Work request
If a line below contains the string "agent", return that line.

Records for this exercise
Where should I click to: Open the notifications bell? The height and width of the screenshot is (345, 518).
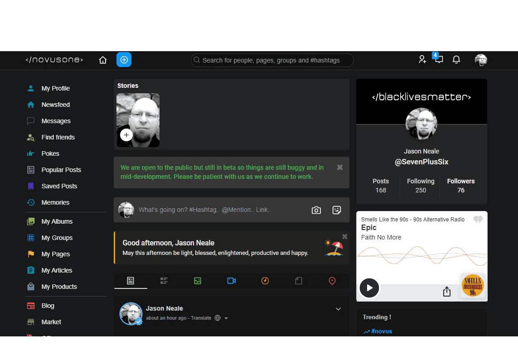click(x=456, y=60)
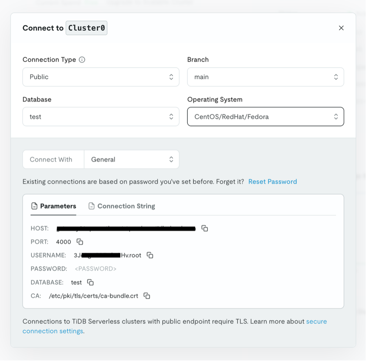
Task: Click the PASSWORD placeholder text
Action: tap(95, 269)
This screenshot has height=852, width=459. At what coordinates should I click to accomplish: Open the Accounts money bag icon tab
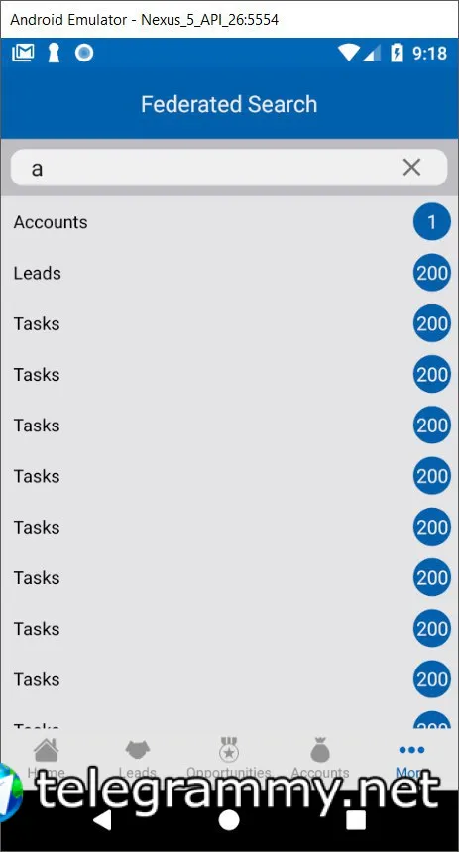(x=320, y=750)
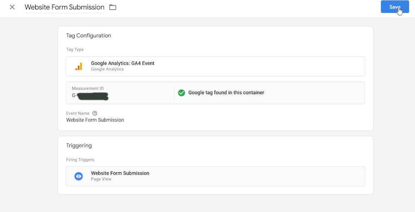Click the Tag Configuration section heading
Image resolution: width=415 pixels, height=212 pixels.
tap(88, 36)
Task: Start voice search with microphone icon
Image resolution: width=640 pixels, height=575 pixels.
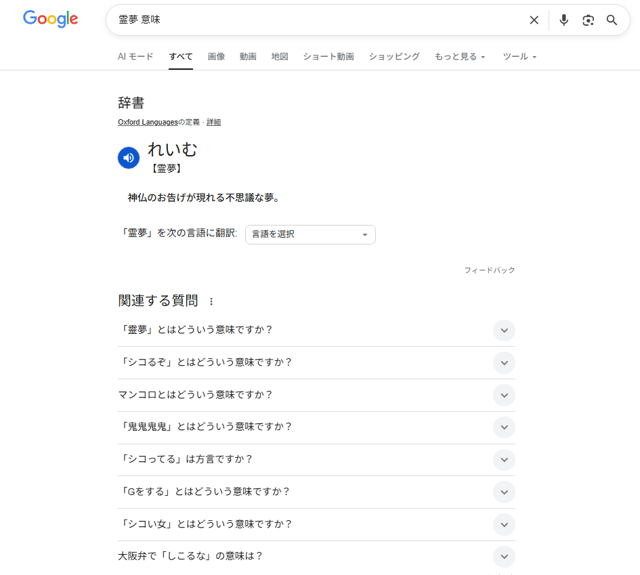Action: pyautogui.click(x=563, y=20)
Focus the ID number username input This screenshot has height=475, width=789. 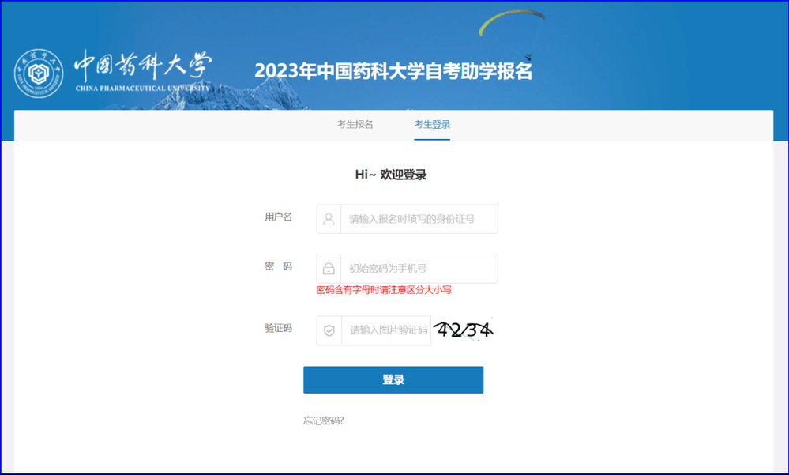[x=419, y=219]
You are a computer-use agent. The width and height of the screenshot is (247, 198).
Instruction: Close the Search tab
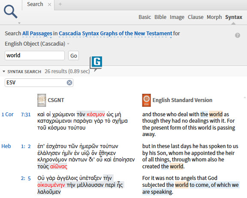(49, 5)
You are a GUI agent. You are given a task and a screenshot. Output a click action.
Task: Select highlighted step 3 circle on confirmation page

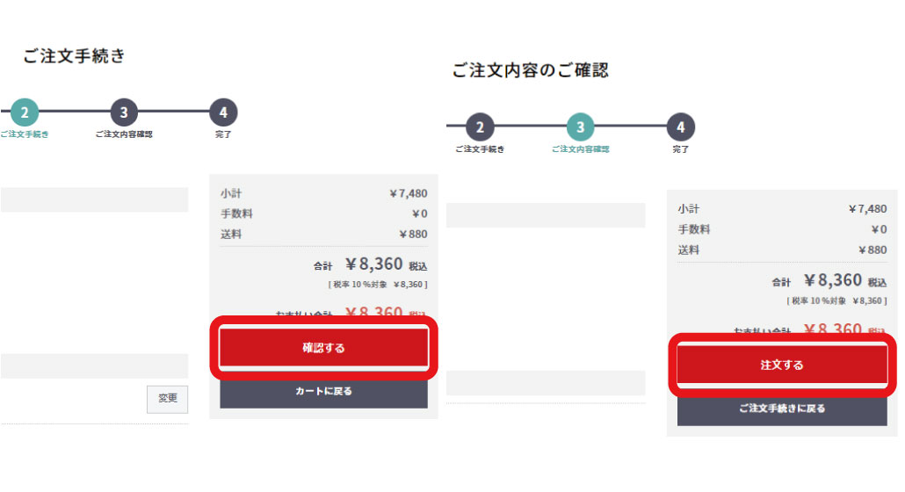580,127
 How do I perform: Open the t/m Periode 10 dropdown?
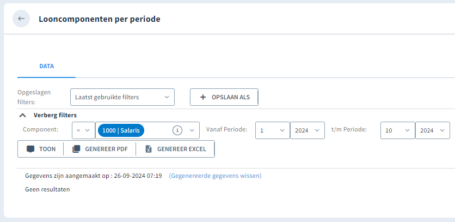click(398, 130)
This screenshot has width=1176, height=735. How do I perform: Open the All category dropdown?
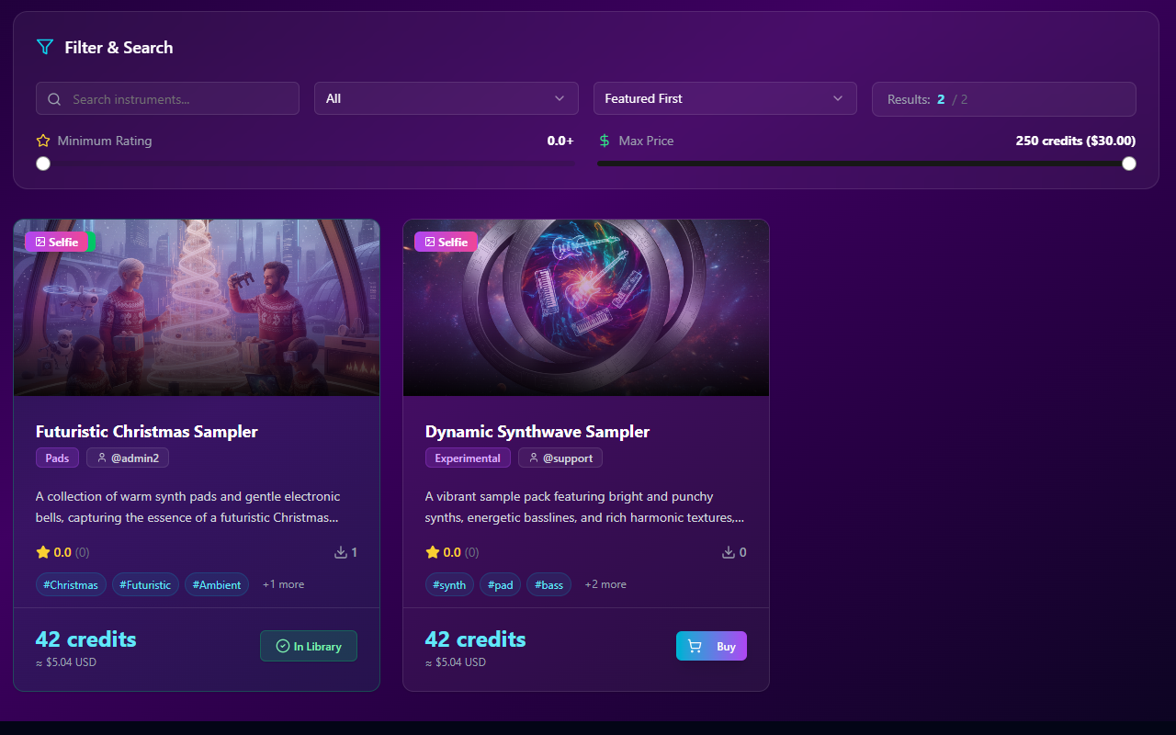tap(446, 98)
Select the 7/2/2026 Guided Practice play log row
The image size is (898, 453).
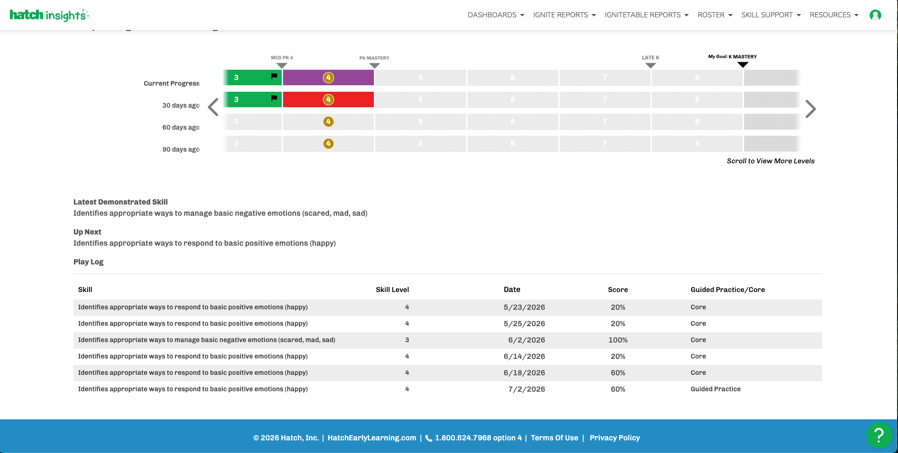tap(447, 389)
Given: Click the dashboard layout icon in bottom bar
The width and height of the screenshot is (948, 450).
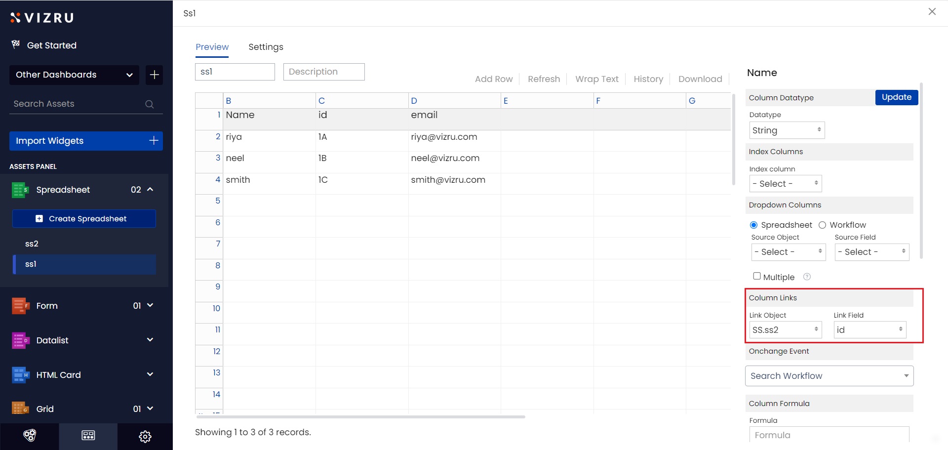Looking at the screenshot, I should click(88, 436).
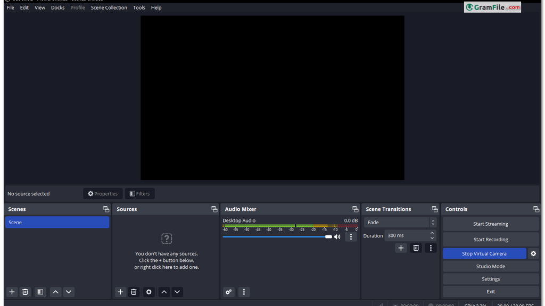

Solution to this problem
You are a computer-use agent. The width and height of the screenshot is (247, 198).
You are a GUI agent. You are given a task and a screenshot. Output a click action.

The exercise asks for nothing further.